By Davon Johnson
It is a Wednesday afternoon in the middle of November in Statesboro, Georgia. Some friends are hanging out at a restaurant, just enjoying each other’s company. The coronavirus is still lurking around, and there is no telling when it will go away or when a vaccine will be out. To keep safe, the group of friends kept their social distance. All the safety procedures have been officially met by the group.
The next day one of the girls got a call from her friend saying her roommate had tested positive for COVID, and she was in contact with her and might want to get tested.
That is how life during a global pandemic has been for the senior Biology major, Micayla Shirley.
Work was canceled soon after the news broke, and professors were not going to see her that week.
“The whole thing was scary because even when we booked the appointment for the COVID-19 test, it kept getting pushed back because so many people were coming in to get tested too,” Shirley said. “It just made everything worse, and I was crying.”
The test came back negative, but the situation did not help her mentally.
Since last March 2020, it has been very mentally challenging for people to get through their day, but speaking to Shirley, adding a new problem like COVID-19 has made her anxiety and mental health worse. Thoughts of loved ones passing, everything being closed, and less human interaction caused Shirley, as well as many others, a lot of depression.
“I felt trapped in a box for a long time, and it was suffocating being at home all the time and not doing anything,” Shirley said. “The fear was, I or someone in my family could get this virus."
Rose Matthews, Micayla’s mother, always kept her mask on and told her children to do the same. The store never had the Lysol that she needed, so she bought the off-brands and told family and friends to pick some Lysol up for her, if they were lucky to see any. She did not even let her car windows down because who knows if the virus could fly into the car if they were.
She took this virus seriously.
In February, she ended up getting the virus.
“It is something I was trying to avoid every second of every day, but it still somehow got me,” Matthews said. “Luckily, I did not feel too sick, and I mainly wanted everyone around me to stay away from me and keep safe, so I isolated myself in my room.”
Shirley said she was visibly frustrated when her mother ended up with the virus, and it scares her to think about it every day.
“It is upsetting because someone brought corona into her workplace, and she ended up catching it even though she is very careful,” Shirley said. “Someone like her who leaves everything at the door can still get the virus, so what does that mean for all of us?”

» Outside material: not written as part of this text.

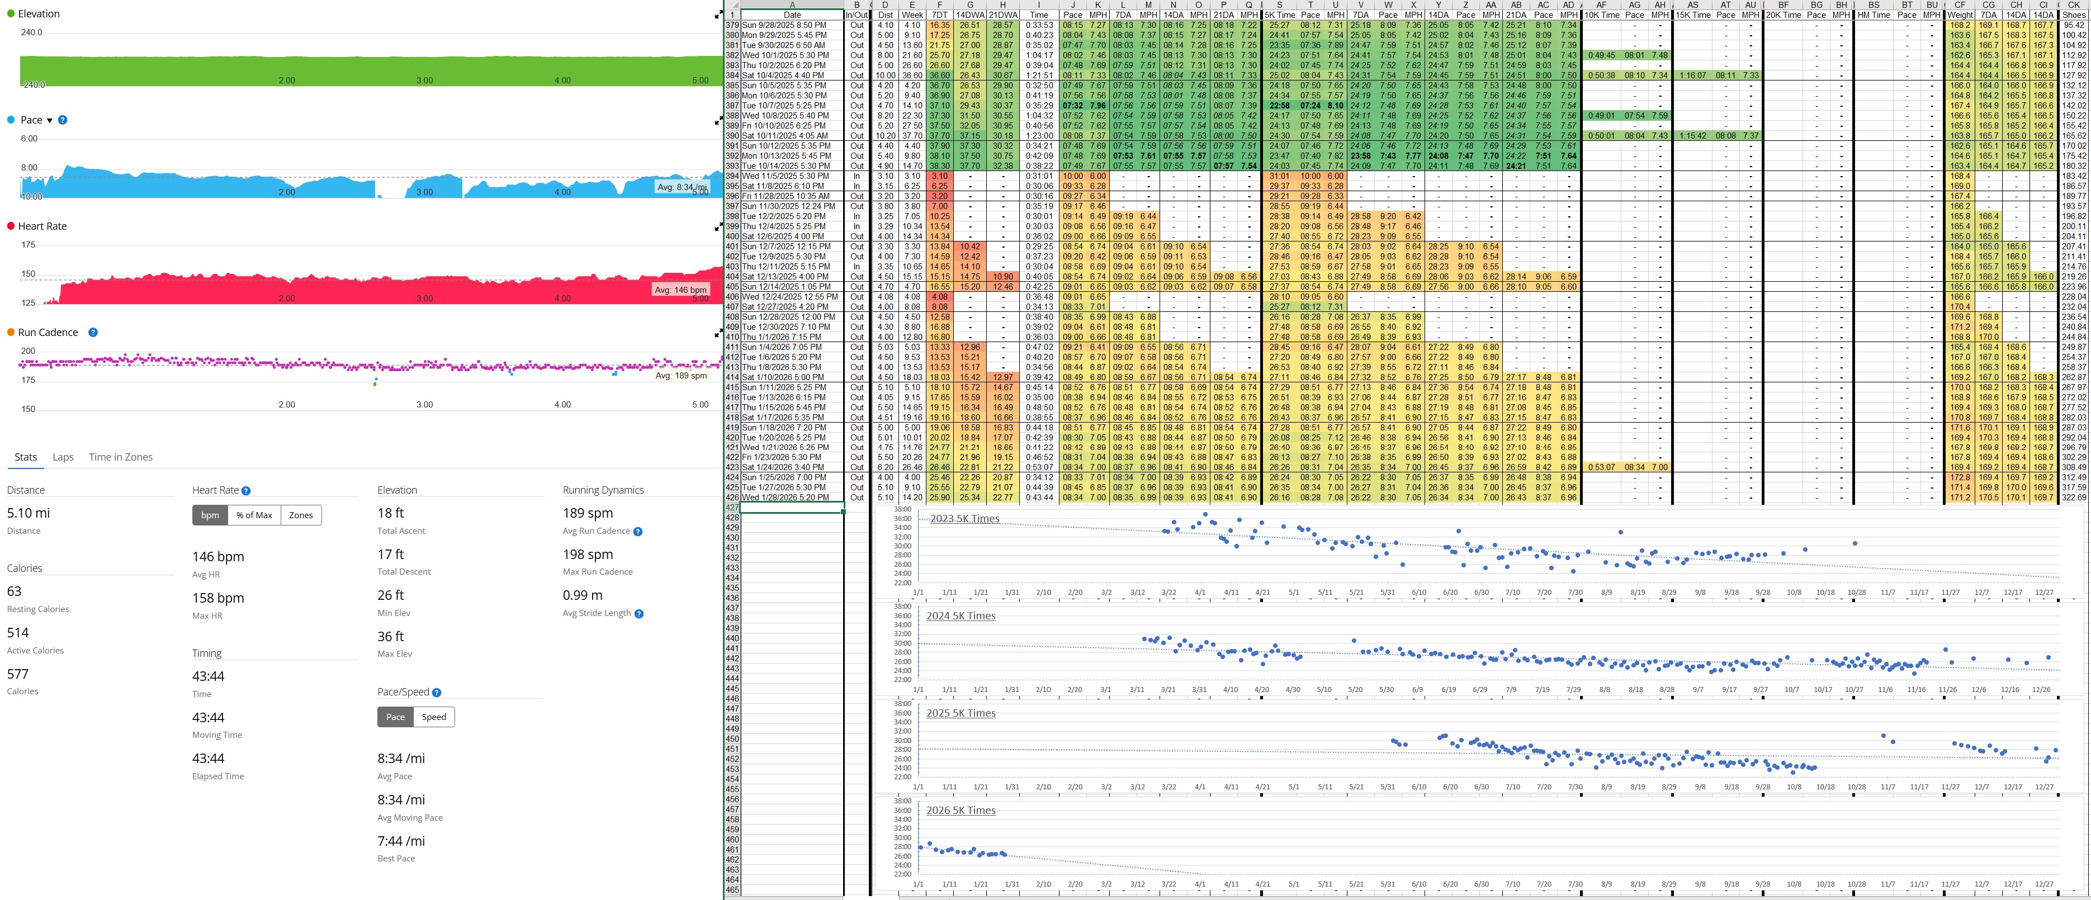Switch to the Laps tab
This screenshot has height=900, width=2091.
tap(63, 457)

Unlike most students her age, Shirley has a habit of always putting her mask on no matter where she goes. She stated that it is “very serious” to have on a mask outside of the home. The only time she takes her mask off when it is hot outside, then it comes off for a few seconds, but then it goes right back on.
The spring semester has now brought up a new challenge for Micayla that she did not have to deal with in her previous term. There was not much of a need last semester for students to be on campus, but this semester, many students are having to go to class physically.
“I find it annoying because now our schedules are pushed back later, and I hear that now there are even Saturday classes, and now you are putting yourself more at risk, so I do not know why they decided to put us back mostly in person this semester,” Shirley said. “It should be just half and half classes and not everyone together.”
With spring break approaching the semester being halfway over, Micalya has learned to adapt to her classes and campus life again. By following her routines of always wearing her mask and staying away from people as much as she can.
“This last year has been a challenge, but I am going to listen to the CDC and follow the rules and do my part to keep everyone safe,” Shirley said.